Why not compare gpt-5.5? It got everything right, regardless of the ID type (it also cost sooo much more to run). This was annoying, and I am sure this is too basic an experiment to test this frontier model thoroughly, but this was an interesting observation in its own right - not that it got it right, but weaker (and cheaper) models are impacted by the choice of ID, and these are the models we eventually want to use.
Bias Disclosure
While this was happening, I decided to implement the human-agent readable external identifier in my CRM app. I knew the result of the experiment (classic experimental bias) - it just made too much sense that an LLM will inevitably trip up on passing UUIDs to tools. So today was spent performing the public identifier boundary migration to expose public_ref on all agent-facing tables. I ran (and guided) the experiment towards demonstrating the poorer performance of UUIDs - a terrible scientific mindset. I also only took a cursory glance at the experimental code. However, I still learnt a bunch — see below. I just wouldn't quote this as any definitive evidence.

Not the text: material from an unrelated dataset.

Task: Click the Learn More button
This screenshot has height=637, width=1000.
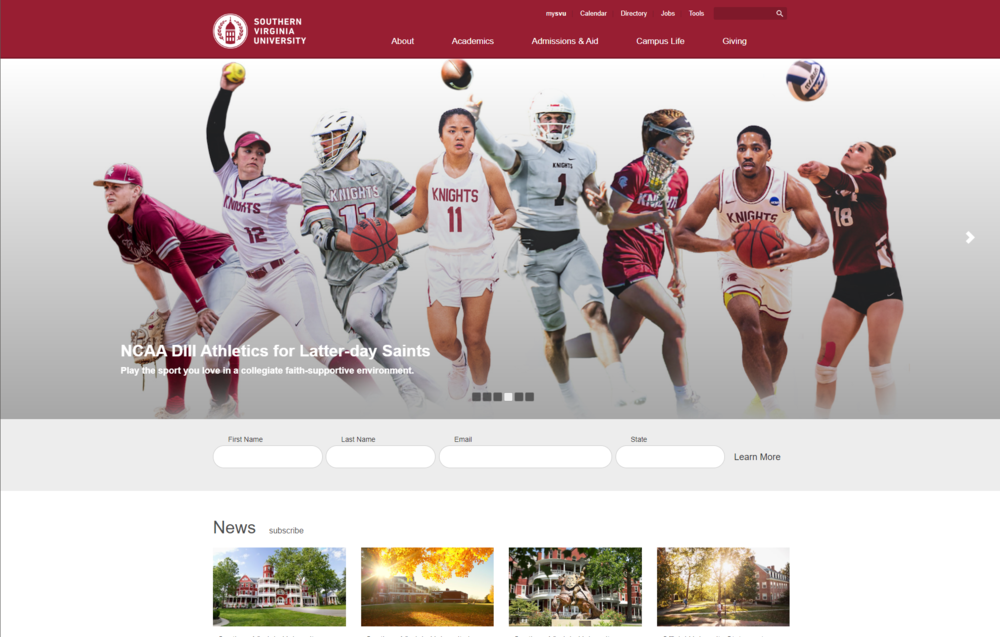Action: click(x=757, y=456)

Public Refs are a good idea
Putting my poor experimental method aside, what I didn't appreciate was the cost impact, both directly (cost of UUID tokens) and indirectly (less confident using weaker models using UUIDs). Assuming even if the frontier models are superhuman at referencing the right UUID, using more readable and smaller IDs helps with 3 things:
- Easier for us (humans) to troubleshoot
- Token (and thus cost) effective
- More confident using weaker-but-cheaper models that do struggle using UUIDs, which is the ultimate goal - to use cheaper models within this CRM harness
If the public ref has a prefix like ACCT-, these typed prefixes also enable simple runtime validation to catch wrong-type tool arguments.
And depending on how you build the app, you don't even need to replace these UUIDs. If all of your database interactions and tool calls go through strictly defined functions, those functions become the boundary, meaning they expose the public ref to the agent while UUIDs stay internal as primary keys essential for preserving referential integrity.